The phrase ‘urban heat island effect’ has become ubiquitous in Indian cities. In simple terms, it is the warming effect felt in cities as compared to their nearby rural areas because of construction material used, concretisation, greenhouse gas emissions etc. trapping more heat within those cities. A 2024 report by Delhi-based Centre for Science and Environment analysed three factors that contribute to heat stress in six megacities of India during summer--air temperature, land surface temperature and relative humidity. Its findings showed that humidity had contributed to a significant increase in these cities’ heat stress.

In Chennai, one of the hottest and most humid places in India, humidity was responsible for adding on average 6.3°C heat stress to the city. That is because Chennai’s summertime has registered 0.4 degrees increase in ambient temperature as decadal average, while its relative humidity has increased by 5% between 2001-10 and 2014-23.

“There is direct co-relation between increase in built up area and increase in urban heat stress,” the CSE analysis on Chennai found, adding that the city’s built up area has increased from 30% in 2003 to about 74% in 2023, while green cover fell from 34% to 20% in the same time.

Kolkata also had identical numbers but less of an urban heat island effect.

In Mumbai, summertime has registered a 0.6°C increase in comparison while relative humidity has increased by 7% between 2001-10 and 2014-23. High humidity was responsible for adding, on average, 5°C of heat stress to the city. Mumbai’s built up area has increased from 38% in 2003 to 52% in 2023 while its green cover has decreased from 36% to 30% in the same time period.

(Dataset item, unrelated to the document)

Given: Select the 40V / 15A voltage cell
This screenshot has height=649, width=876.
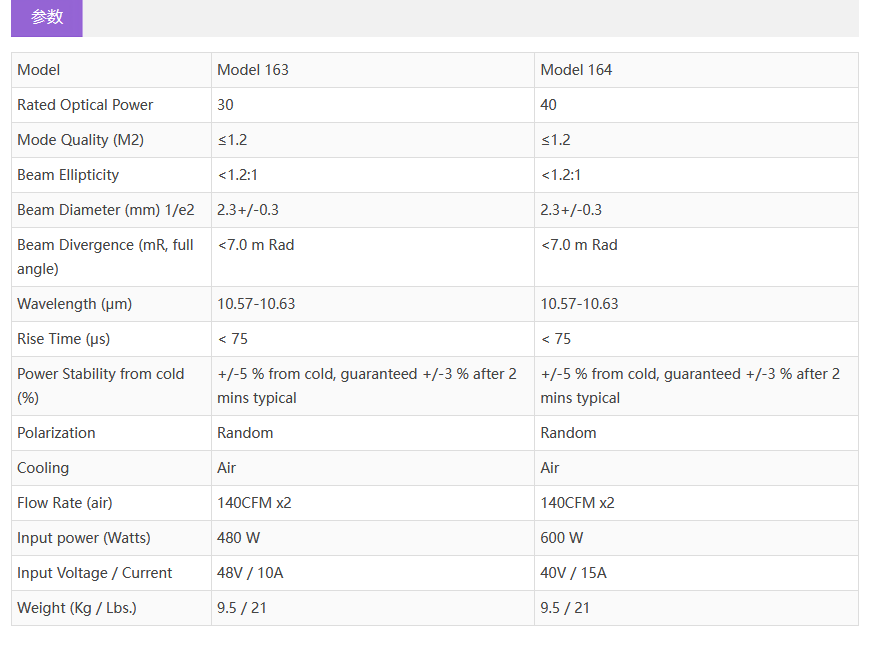Looking at the screenshot, I should [574, 573].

And across India, as we said, humidity increased at the rate of 0.79% per decade during the period of 1969=2012. Global warming has a role to play here as well. A 2011 research paper stated that “there is a direct influence of global warming on precipitation. Increased heating leads to greater evaporation and thus surface drying, thereby increasing the intensity and duration of drought. However, the water holding capacity of air increases by about 7% per 1°C warming, which leads to increased water vapor in the atmosphere.”


Outdoor workers swelter

Exposure to extreme heat can cause fatigue, heat cramps, dehydration, dizziness and even fatal sunstroke. But how does humid heat impact health?

A new paper published by researchers from Sri Ramachandra Institute of Higher Education and Research, Chennai found that workers exposed to high humidity were 150% more likely to experience more physiological strain compared to those in low humidity conditions. Here, physiological strain is calculated using core body temperature and heart rate. It identified a threshold of 32°C temperature and 60% relative humidity and stated that “this highlights a critical point beyond which thermoregulatory mechanisms become inefficient”. The researchers surveyed 1,400 labourers in various outdoor occupations such as agriculture, brick kilns, salt pans for this paper.

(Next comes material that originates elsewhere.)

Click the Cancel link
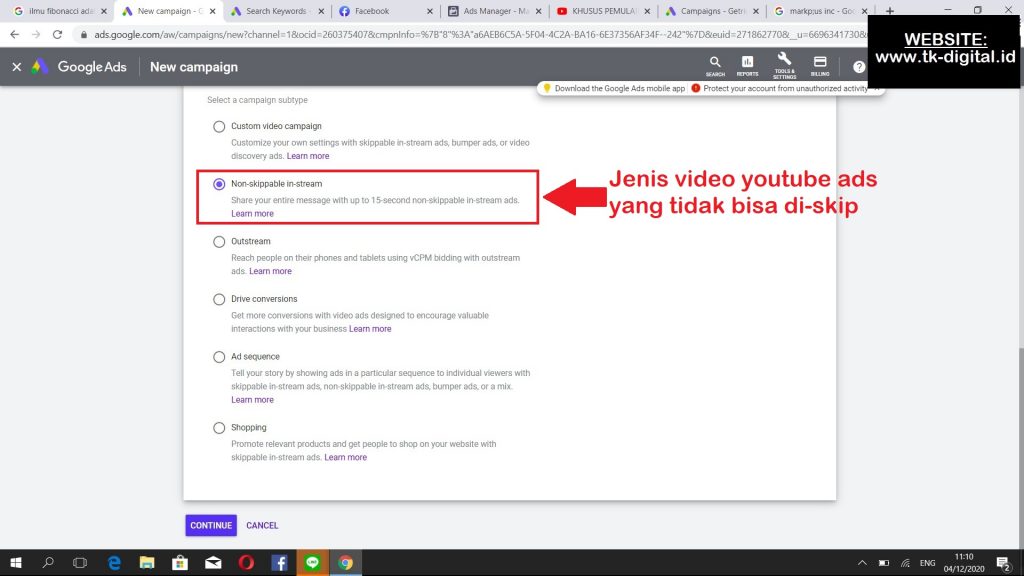Screen dimensions: 1024x576 [x=262, y=525]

Tanya Isaac, lead author of the paper, said, “Temperature and humidity by nature are tough to quantify (their impact on physiological strain). Even then, humidity is very important to track because it limits evaporative cooling from your skin. Even if a person is experiencing a low temperature like 35°C but very high humidity, they are suffering from heat as good as 45°C. You need alerts that combine multiple factors and not just one,” she said.

The research has recommended that policymakers must integrate humidity-adjusted thresholds into heat action plans and occupational safety guidelines. Industries such as agriculture, brick kilns, construction, and salt pans require specific protections since they are at extreme risk of heat-related illnesses when this threshold is breached.

Some examples of protections in agriculture could be mandatory rest breaks, adjusting work hours, cooling vests, wide brimmed hats and hydration stations. In salt pans, protections could be reflective clothing, mechanised salt harvesting to reduce labour intensity, emergency cooling tents and saline IV drips near worksites, recommended Isaac.